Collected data
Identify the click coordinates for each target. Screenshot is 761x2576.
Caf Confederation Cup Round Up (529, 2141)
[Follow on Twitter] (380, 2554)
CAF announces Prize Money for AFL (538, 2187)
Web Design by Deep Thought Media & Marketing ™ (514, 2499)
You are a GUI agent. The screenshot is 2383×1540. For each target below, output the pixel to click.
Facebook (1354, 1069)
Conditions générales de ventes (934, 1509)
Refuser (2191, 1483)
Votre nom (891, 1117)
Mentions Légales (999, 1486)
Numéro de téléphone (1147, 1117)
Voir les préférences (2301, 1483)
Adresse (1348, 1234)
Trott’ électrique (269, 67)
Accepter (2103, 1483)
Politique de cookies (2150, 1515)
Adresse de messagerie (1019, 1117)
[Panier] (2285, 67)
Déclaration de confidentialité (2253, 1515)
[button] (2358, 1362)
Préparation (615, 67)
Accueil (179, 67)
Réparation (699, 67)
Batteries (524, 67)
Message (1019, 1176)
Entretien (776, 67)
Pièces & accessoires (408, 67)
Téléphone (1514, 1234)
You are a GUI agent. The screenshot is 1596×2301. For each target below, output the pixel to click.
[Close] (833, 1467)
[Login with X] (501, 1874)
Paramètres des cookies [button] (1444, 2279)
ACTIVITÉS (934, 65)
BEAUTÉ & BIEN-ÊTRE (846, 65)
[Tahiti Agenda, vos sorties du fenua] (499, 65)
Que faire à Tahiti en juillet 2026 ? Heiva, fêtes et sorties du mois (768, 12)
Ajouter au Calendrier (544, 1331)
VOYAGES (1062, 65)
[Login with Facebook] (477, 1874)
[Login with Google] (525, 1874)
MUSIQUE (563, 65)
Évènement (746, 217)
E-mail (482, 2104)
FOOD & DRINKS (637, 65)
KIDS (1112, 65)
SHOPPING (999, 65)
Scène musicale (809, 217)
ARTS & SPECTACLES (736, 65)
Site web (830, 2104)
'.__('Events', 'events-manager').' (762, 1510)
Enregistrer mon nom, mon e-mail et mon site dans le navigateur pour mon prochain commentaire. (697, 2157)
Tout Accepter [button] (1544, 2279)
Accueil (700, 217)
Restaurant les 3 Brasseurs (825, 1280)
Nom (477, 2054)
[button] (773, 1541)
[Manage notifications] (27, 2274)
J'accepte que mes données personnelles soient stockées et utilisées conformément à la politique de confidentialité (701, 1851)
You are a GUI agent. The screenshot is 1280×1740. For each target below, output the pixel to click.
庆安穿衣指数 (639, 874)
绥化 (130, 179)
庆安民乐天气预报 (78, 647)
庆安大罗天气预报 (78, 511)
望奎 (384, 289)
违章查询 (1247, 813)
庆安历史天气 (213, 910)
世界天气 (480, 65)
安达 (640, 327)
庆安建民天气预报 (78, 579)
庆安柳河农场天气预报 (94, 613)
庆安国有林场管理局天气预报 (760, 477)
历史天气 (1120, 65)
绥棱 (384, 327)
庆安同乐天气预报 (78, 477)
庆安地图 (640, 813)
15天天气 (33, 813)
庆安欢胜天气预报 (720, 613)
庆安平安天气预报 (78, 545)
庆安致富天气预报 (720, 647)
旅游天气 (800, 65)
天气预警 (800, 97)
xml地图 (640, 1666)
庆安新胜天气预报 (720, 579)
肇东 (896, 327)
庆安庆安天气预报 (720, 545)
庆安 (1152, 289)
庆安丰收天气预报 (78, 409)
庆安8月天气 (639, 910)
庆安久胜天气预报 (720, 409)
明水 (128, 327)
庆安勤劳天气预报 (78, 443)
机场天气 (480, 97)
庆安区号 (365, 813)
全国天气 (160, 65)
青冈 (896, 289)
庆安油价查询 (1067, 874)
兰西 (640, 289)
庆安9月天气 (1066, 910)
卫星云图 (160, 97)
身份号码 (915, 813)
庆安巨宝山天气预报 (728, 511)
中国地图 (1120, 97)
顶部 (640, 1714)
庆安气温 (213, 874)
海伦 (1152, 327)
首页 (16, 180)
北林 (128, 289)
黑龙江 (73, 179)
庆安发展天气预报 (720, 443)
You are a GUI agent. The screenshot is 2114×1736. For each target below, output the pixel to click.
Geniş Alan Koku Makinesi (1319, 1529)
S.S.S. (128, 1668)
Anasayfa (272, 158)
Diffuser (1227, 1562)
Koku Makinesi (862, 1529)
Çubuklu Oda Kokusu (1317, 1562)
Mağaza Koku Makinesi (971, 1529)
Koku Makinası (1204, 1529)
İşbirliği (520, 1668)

- [Your objective]: Copy out, word for word, the part of the entries above that begins at the line with "Évènement (746, 217)" and ends at the line with "北林 (128, 289)", including both.

- [Answer section]:
Évènement (746, 217)
E-mail (482, 2104)
FOOD & DRINKS (637, 65)
KIDS (1112, 65)
SHOPPING (999, 65)
Scène musicale (809, 217)
ARTS & SPECTACLES (736, 65)
Site web (830, 2104)
'.__('Events', 'events-manager').' (762, 1510)
Enregistrer mon nom, mon e-mail et mon site dans le navigateur pour mon prochain commentaire. (697, 2157)
Tout Accepter [button] (1544, 2279)
Accueil (700, 217)
Restaurant les 3 Brasseurs (825, 1280)
Nom (477, 2054)
[button] (773, 1541)
[Manage notifications] (27, 2274)
J'accepte que mes données personnelles soient stockées et utilisées conformément à la politique de confidentialité (701, 1851)
You are a GUI agent. The screenshot is 1280×1740. For each target below, output the pixel to click.
庆安穿衣指数 (639, 874)
绥化 (130, 179)
庆安民乐天气预报 (78, 647)
庆安大罗天气预报 (78, 511)
望奎 (384, 289)
违章查询 (1247, 813)
庆安历史天气 (213, 910)
世界天气 (480, 65)
安达 (640, 327)
庆安建民天气预报 (78, 579)
庆安柳河农场天气预报 (94, 613)
庆安国有林场管理局天气预报 (760, 477)
历史天气 (1120, 65)
绥棱 (384, 327)
庆安同乐天气预报 (78, 477)
庆安地图 (640, 813)
15天天气 (33, 813)
庆安欢胜天气预报 (720, 613)
庆安平安天气预报 (78, 545)
庆安致富天气预报 (720, 647)
旅游天气 (800, 65)
天气预警 (800, 97)
xml地图 (640, 1666)
庆安新胜天气预报 (720, 579)
肇东 (896, 327)
庆安庆安天气预报 (720, 545)
庆安 (1152, 289)
庆安丰收天气预报 (78, 409)
庆安8月天气 (639, 910)
庆安久胜天气预报 (720, 409)
明水 (128, 327)
庆安勤劳天气预报 (78, 443)
机场天气 (480, 97)
庆安区号 (365, 813)
全国天气 (160, 65)
青冈 (896, 289)
庆安油价查询 (1067, 874)
兰西 (640, 289)
庆安9月天气 (1066, 910)
卫星云图 (160, 97)
身份号码 (915, 813)
庆安巨宝山天气预报 (728, 511)
中国地图 (1120, 97)
顶部 (640, 1714)
庆安气温 (213, 874)
海伦 (1152, 327)
首页 (16, 180)
北林 (128, 289)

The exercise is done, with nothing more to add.